The prominence of this correlation and intervention benefit in patients with HTG-AP suggests more dramatic pathophysiological changes in this subgroup. The cytotoxic effects of free fatty acids may directly damage the pancreas and vascular endothelium while exacerbating intestinal barrier disruption, leading to greater bacterial translocation and higher PCT levels at similar IAP levels[31,32]. This unique pathology likely contributes to the stronger IAP-PCT association (r = 0.526 in HTG-AP vs 0.438 in biliary AP) and better response to early intervention observed in patients with HTG-AP. Our findings that patients with HTG-AP had the highest SAP rate (52.8%) and greatest benefit from IAP-PCT-guided management (MODS reduction: 39.3% vs 60.7%, P = 0.018) underscore the importance of etiology-specific approaches[33].
If validated through prospective studies, the IAP-PCT combined monitoring and risk stratification model could be transformed into a practical clinical tool. The monitoring methods are routine and accessible with risk stratification processes easily standardized. The model could be integrated into hospital information systems for real-time risk assessment while stratified management protocols could be incorporated into clinical pathways[34]. Preliminary cost-effectiveness analysis revealed favorable ICERs (¥45700/quality adjusted life year), particularly in patients with HTG-AP (¥36200/ quality adjusted life year), suggesting potential economic value alongside clinical benefits.
This study had important methodological limitations inherent to its design. First, as a retrospective comparative effectiveness study, its aim was to evaluate outcomes in existing clinical practice rather than to establish definitive causal relationships. Causal inference is therefore limited. The selection of management strategies was not randomly assigned but rather based on physicians’ judgments, creating a risk of selection bias and unmeasured confounding that despite propensity score matching could not be fully eliminated. Second, the single-center design and lack of external validation limit generalizability beyond our institution; multicenter validation is essential before clinical implementation. Additionally, the statistical power for some subgroup analyses was limited. Given these limitations, our findings should be viewed as generating hypothetical evidence that requires validation through prospective randomized controlled trials.

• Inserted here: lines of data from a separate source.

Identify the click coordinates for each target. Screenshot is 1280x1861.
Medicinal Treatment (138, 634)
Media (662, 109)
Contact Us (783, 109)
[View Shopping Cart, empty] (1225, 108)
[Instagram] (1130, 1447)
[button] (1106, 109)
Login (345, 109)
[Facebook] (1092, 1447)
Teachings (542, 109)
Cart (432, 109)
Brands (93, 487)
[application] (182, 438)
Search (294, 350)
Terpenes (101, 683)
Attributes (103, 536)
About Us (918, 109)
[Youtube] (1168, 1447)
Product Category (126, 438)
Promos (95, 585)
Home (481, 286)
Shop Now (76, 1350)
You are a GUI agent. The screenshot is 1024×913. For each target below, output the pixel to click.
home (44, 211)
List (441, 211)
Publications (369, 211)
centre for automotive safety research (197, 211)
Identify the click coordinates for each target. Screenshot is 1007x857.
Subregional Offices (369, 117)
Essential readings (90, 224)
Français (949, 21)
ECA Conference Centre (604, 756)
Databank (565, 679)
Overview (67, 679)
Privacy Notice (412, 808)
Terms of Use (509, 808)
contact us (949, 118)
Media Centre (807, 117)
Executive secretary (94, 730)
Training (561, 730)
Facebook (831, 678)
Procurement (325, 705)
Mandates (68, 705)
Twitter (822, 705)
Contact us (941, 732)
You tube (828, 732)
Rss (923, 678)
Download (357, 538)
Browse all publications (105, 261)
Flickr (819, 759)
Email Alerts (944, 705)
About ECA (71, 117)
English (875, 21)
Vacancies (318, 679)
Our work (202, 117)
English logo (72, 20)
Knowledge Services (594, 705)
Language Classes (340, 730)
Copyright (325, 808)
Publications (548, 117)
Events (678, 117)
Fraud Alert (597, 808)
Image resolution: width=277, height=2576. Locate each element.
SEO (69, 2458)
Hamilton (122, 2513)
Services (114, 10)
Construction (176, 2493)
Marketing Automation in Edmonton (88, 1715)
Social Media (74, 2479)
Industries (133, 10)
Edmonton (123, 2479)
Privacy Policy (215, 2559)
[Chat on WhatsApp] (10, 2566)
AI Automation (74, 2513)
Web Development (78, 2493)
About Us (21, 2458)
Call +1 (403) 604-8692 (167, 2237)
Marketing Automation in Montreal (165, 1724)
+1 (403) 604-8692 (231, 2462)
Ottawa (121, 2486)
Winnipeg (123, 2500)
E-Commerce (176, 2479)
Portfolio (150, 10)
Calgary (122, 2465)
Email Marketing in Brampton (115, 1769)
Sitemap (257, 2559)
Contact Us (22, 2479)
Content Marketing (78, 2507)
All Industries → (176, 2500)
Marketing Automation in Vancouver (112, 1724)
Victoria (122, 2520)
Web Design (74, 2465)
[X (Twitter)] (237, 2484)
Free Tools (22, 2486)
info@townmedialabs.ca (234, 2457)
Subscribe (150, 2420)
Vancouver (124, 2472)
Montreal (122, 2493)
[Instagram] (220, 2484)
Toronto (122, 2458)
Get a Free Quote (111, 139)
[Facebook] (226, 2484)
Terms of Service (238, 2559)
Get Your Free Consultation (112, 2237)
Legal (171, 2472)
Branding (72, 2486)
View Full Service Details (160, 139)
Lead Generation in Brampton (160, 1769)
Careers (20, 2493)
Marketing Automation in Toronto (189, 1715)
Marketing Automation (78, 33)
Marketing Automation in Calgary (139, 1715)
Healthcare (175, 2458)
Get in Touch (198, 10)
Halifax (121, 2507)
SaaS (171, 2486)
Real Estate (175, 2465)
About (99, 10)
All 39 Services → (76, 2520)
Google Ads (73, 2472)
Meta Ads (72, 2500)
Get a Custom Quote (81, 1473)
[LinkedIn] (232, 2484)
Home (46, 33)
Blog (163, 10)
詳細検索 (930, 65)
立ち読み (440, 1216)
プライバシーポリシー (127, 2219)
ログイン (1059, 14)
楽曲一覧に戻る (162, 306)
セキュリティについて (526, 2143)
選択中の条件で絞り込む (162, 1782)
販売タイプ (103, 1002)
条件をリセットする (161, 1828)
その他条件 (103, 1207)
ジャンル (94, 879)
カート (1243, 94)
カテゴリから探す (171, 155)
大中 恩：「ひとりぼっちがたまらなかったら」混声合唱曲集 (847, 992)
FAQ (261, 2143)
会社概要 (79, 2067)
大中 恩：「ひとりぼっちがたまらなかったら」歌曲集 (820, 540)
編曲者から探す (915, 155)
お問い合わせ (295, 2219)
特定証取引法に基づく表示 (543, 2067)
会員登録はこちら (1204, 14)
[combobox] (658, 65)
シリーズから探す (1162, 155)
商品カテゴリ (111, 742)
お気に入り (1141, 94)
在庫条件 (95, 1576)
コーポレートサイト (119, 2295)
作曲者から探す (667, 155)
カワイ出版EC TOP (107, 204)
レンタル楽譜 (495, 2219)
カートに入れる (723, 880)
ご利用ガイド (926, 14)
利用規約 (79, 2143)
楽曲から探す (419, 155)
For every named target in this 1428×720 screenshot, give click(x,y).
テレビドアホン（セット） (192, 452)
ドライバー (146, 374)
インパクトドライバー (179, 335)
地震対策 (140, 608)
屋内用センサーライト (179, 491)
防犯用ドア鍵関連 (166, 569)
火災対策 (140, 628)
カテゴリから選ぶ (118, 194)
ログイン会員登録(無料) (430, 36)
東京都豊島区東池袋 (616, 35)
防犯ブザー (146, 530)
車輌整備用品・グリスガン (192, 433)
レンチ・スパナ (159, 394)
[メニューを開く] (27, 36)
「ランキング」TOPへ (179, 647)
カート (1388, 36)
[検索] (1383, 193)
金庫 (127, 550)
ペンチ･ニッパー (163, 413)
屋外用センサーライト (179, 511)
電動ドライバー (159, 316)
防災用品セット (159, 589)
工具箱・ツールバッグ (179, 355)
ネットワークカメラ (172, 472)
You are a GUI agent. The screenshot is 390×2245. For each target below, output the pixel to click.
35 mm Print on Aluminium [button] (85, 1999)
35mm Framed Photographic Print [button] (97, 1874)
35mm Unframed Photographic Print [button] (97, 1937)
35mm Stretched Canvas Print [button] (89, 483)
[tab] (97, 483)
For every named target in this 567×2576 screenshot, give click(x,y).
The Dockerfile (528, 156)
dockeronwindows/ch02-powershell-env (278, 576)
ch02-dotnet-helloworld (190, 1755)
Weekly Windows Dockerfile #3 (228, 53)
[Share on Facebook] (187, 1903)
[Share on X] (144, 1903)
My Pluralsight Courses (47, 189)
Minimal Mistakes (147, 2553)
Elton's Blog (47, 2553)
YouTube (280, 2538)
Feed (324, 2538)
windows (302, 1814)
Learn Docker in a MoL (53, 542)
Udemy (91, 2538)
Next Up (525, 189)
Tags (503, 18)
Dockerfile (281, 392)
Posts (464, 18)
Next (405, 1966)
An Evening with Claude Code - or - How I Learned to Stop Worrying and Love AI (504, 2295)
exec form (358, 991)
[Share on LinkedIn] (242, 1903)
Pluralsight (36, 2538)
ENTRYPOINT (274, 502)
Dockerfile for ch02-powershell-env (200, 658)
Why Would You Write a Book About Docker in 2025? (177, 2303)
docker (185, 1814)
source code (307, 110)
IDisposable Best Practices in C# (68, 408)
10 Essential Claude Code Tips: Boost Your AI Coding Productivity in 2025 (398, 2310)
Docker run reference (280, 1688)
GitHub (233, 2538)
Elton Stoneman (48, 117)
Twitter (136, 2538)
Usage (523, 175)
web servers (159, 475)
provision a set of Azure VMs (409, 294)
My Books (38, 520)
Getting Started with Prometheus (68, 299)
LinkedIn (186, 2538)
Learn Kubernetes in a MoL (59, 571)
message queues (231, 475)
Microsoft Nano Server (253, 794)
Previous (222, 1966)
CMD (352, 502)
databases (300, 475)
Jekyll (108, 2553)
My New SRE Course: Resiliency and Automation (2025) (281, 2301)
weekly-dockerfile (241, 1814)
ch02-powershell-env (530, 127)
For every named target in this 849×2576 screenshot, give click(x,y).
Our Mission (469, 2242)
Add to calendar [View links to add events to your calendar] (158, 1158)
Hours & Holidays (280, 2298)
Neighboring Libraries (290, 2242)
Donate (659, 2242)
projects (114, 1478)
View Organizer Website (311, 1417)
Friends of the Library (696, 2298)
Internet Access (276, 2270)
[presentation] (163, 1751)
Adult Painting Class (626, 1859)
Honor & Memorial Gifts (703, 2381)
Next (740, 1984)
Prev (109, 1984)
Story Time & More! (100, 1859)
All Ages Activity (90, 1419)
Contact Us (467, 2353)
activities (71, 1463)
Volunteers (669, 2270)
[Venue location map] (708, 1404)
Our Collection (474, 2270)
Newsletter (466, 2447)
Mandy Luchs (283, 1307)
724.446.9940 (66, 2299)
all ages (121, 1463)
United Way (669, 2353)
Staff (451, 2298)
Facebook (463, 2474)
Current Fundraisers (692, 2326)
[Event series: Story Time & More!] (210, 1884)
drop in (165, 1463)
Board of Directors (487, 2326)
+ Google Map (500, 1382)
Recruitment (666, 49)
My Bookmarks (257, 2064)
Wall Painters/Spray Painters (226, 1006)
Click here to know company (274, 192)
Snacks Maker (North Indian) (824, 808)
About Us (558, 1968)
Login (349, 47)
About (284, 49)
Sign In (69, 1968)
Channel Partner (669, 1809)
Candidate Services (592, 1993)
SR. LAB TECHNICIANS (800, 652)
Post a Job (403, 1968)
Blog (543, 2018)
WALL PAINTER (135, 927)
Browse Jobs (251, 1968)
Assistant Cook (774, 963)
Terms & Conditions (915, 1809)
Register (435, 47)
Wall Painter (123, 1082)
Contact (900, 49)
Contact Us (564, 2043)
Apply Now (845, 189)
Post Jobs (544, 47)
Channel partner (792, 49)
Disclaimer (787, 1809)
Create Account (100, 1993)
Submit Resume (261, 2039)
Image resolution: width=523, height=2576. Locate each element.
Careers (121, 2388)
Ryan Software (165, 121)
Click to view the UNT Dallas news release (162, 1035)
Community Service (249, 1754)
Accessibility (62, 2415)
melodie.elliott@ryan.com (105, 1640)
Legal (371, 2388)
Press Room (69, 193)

Future research should focus on: (1) Multicenter prospective randomized controlled trials to verify the causal effects of IAP-PCT-guided management; (2) The exploration of the molecular mechanisms underlying the IAP-PCT connection in different SAP etiologies; (3) The development of simplified clinical scoring systems and point-of-care tools; and (4) Long-term outcome assessment, including pancreatic function recovery and quality of life. We are currently planning a multicenter RCT with predetermined IAP-PCT-based protocols to validate these findings and establish their true clinical utility.
An ML-optimized model combining early IAP and PCT accurately predicted the prognosis of patients with SAP, outperforming traditional scores. The model provided guidance for a management strategy associated with lower mortality and complication rates with this beneficial association being most significant in patients with HTG-AP. Owing to their unique lipotoxic pathophysiology, these patients are prime candidates for this etiology-stratified approach. Prospective validation is now essential to translate these promising findings into clinical practice.